• Document excerpt:
The gross proceeds to the Company from the Private Placement are expected to be approximately $4.5 million, before estimated offering
expenses payable by the Company. The Company intends to use the net proceeds received from the Private Placement for general corporate
purposes and working capital.
The
Purchase Agreement contains customary representations, warranties and agreements by the Company, customary conditions to closing, indemnification
obligations of the Company and the Purchasers, including for liabilities under the Securities Act and other obligations of the parties
and termination provisions. Among other covenants, the Purchase Agreement requires the Company to hold a meeting of its stockholders
at the earliest practical date for the purpose of obtaining such Stockholder Approval. If the Company does not obtain the Stockholder
Approval at the first meeting, the Company is required call a meeting every sixty (60) days thereafter to seek such Stockholder Approval
until the earlier of the date Stockholder Approval is obtained or the shares of Preferred Stock are no longer outstanding.

• Information provided:
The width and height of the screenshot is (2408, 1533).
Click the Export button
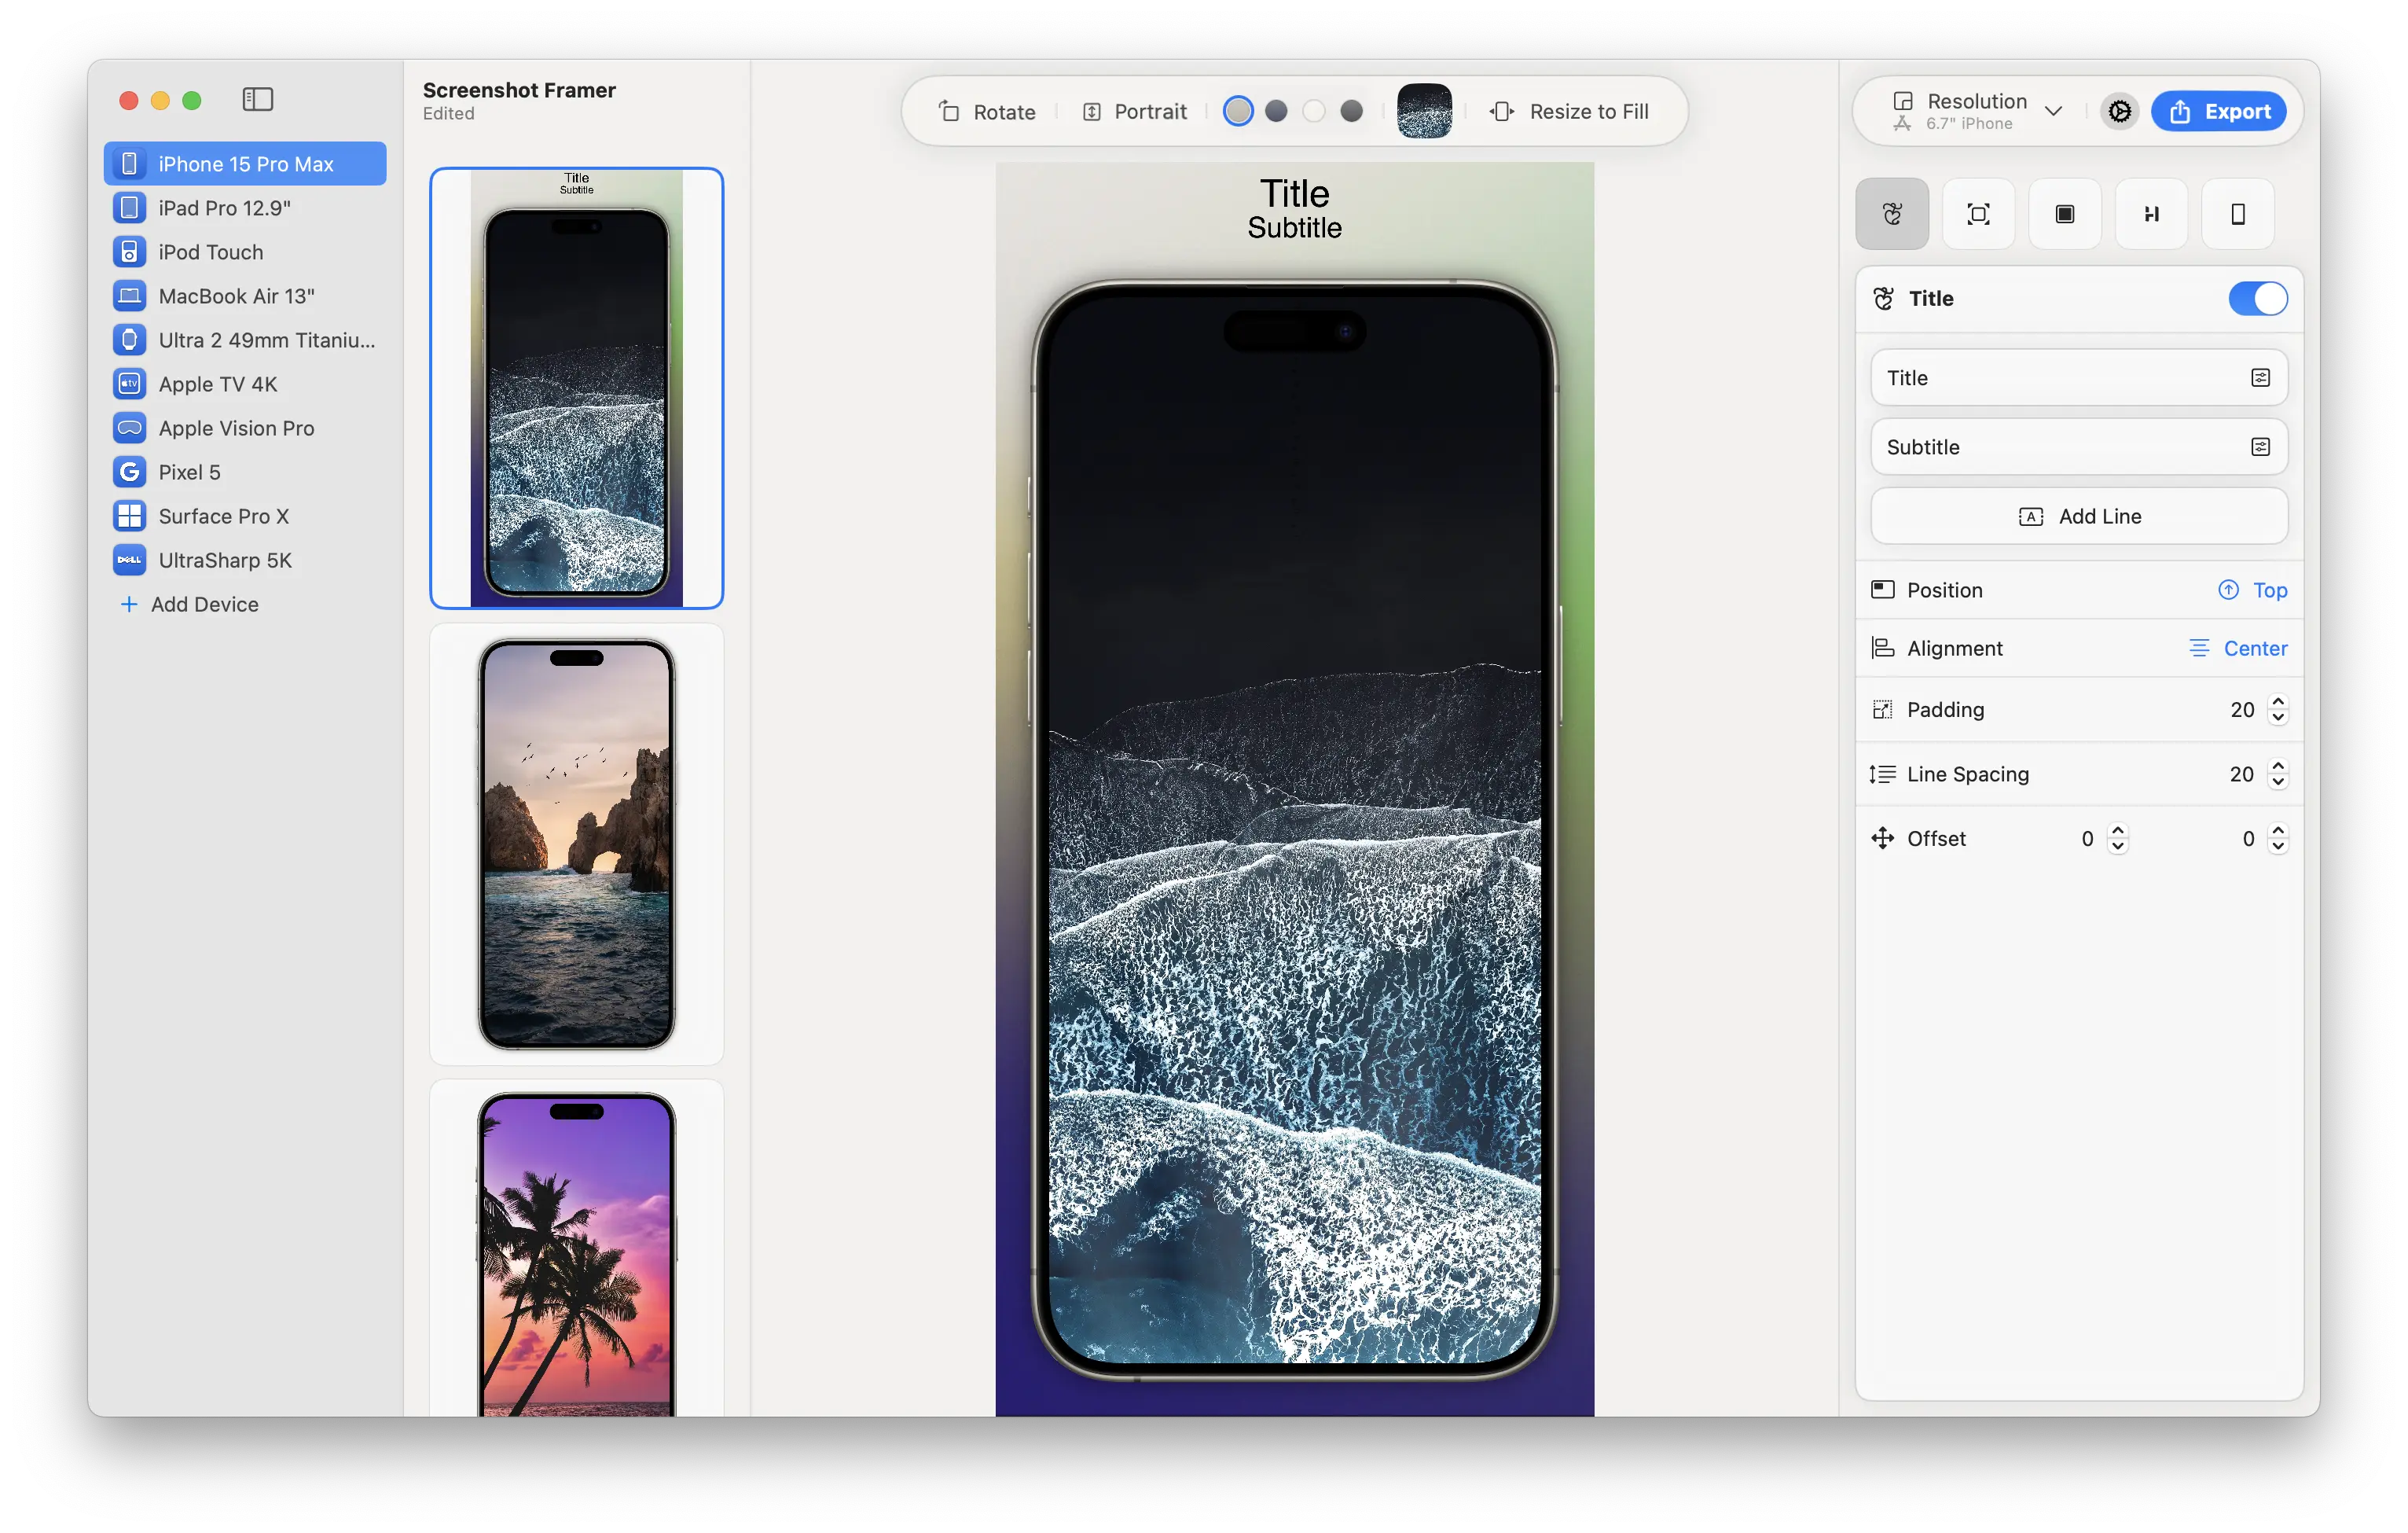click(x=2218, y=111)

• Exercise: In one to three sentences, explain why the private placement excerpt says the Company may have to call a stockholder meeting every sixty days.

• The output: The Purchase Agreement requires the Company to hold a stockholder meeting at the earliest practical date to obtain Stockholder Approval. If the Company does not obtain that approval at the first meeting, it must call a meeting every sixty days afterward to seek it. This continues until Stockholder Approval is obtained or the shares of Preferred Stock are no longer outstanding, whichever comes first.